Below are some records; quote exactly the lines from the one that contains "You are a computer-use agent. The width" through the one that contains "You are a computer-use agent. This", inclusive, and no others.

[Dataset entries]

****

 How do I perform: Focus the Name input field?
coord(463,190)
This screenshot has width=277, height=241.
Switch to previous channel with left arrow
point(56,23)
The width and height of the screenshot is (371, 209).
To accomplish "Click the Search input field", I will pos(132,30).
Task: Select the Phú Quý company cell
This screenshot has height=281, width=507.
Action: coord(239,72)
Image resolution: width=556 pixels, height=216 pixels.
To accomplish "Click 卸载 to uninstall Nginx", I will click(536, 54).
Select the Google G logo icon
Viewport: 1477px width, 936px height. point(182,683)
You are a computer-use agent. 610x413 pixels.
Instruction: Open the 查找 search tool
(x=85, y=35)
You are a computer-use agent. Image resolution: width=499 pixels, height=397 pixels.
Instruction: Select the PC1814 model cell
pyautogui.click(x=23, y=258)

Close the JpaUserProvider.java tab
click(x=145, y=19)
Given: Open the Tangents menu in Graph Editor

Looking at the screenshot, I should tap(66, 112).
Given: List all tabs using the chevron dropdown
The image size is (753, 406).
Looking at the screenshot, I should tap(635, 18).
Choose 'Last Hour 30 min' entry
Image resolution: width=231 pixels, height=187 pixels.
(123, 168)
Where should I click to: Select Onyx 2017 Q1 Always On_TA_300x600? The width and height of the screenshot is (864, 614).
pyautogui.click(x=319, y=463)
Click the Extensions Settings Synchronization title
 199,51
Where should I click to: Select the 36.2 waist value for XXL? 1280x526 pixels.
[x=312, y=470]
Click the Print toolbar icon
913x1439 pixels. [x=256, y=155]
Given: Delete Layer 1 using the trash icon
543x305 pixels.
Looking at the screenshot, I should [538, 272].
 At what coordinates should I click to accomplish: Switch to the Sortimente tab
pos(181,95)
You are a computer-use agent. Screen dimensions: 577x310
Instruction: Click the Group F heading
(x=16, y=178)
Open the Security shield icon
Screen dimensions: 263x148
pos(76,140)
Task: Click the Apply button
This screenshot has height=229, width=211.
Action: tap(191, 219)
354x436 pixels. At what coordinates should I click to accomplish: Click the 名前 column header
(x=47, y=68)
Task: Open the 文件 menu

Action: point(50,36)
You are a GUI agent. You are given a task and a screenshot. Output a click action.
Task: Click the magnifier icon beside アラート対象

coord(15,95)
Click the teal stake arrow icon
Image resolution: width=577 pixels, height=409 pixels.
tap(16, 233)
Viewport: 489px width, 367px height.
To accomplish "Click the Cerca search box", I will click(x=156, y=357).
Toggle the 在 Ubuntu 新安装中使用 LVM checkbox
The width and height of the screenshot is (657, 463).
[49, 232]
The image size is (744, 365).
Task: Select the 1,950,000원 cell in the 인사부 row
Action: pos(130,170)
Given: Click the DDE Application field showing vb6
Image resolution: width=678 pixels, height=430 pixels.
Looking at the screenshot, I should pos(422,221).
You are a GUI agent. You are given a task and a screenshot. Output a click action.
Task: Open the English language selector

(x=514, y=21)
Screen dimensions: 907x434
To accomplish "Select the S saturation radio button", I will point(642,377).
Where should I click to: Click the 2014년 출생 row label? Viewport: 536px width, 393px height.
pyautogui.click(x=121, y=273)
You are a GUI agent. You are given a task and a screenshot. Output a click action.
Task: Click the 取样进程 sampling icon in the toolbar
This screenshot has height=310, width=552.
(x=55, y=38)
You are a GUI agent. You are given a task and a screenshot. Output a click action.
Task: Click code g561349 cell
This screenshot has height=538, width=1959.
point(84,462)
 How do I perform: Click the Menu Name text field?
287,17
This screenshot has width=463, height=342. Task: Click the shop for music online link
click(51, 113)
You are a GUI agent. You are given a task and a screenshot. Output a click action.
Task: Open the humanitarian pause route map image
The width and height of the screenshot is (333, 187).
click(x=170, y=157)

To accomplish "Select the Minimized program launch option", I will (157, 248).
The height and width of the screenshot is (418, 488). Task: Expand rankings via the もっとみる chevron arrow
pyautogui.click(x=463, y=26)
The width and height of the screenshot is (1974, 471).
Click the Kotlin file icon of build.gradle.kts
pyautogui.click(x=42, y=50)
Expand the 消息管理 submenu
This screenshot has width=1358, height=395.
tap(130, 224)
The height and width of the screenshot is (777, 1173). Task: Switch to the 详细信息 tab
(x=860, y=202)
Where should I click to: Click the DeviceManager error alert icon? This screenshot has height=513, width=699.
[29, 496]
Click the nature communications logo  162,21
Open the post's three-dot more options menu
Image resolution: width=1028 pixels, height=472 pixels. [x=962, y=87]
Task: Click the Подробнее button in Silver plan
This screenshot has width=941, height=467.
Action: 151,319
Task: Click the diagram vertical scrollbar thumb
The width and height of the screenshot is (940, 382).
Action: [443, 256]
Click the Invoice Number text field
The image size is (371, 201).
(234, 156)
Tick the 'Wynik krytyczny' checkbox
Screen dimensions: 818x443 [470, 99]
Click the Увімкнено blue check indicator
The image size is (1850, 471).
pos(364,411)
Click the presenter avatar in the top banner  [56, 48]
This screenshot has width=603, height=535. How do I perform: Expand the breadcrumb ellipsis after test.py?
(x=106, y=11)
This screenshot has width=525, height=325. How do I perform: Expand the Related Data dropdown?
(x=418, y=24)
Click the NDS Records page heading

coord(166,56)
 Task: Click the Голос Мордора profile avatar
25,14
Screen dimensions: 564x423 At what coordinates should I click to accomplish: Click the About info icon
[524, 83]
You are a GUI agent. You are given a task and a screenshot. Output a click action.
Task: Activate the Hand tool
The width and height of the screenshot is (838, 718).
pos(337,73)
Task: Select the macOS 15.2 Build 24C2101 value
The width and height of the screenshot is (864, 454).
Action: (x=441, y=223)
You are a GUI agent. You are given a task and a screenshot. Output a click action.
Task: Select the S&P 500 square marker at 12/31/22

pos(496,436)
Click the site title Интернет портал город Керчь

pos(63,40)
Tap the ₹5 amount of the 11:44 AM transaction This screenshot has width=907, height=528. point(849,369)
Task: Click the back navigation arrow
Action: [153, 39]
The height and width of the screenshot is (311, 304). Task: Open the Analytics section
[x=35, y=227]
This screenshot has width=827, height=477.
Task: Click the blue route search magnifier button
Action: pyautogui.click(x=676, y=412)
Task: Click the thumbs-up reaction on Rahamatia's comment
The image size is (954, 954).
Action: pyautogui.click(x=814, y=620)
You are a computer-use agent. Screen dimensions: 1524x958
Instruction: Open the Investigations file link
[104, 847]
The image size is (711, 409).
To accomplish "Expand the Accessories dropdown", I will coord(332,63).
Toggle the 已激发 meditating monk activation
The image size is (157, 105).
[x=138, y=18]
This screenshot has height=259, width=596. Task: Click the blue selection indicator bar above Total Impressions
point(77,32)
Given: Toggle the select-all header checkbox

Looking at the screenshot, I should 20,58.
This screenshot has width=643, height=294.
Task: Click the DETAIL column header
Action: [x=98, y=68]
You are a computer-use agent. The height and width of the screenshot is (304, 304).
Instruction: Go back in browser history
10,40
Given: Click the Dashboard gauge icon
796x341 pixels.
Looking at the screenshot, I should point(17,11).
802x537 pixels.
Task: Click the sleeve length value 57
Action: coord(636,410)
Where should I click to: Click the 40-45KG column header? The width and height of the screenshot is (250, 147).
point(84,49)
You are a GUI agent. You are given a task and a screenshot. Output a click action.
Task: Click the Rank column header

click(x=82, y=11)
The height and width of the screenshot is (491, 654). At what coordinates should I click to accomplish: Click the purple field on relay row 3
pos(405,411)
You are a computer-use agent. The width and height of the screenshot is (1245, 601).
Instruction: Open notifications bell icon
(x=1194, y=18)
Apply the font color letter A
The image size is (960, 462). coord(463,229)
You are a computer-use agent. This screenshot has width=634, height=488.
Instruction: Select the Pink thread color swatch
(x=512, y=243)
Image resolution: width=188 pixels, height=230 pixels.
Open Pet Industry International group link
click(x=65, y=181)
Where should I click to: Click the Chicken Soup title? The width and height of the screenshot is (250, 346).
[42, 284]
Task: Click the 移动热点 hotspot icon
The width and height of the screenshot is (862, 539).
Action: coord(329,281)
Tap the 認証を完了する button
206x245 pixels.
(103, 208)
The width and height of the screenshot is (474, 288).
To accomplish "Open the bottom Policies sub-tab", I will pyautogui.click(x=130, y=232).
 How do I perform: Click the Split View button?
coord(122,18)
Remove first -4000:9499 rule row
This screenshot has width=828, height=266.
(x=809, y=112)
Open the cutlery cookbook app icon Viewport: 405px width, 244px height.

****

◆ Result for this exercise:
You are a computer-use agent. The width and height of the screenshot is (1245, 601).
Instruction: Open notifications bell icon
(x=1194, y=18)
Apply the font color letter A
The image size is (960, 462). coord(463,229)
You are a computer-use agent. This screenshot has width=634, height=488.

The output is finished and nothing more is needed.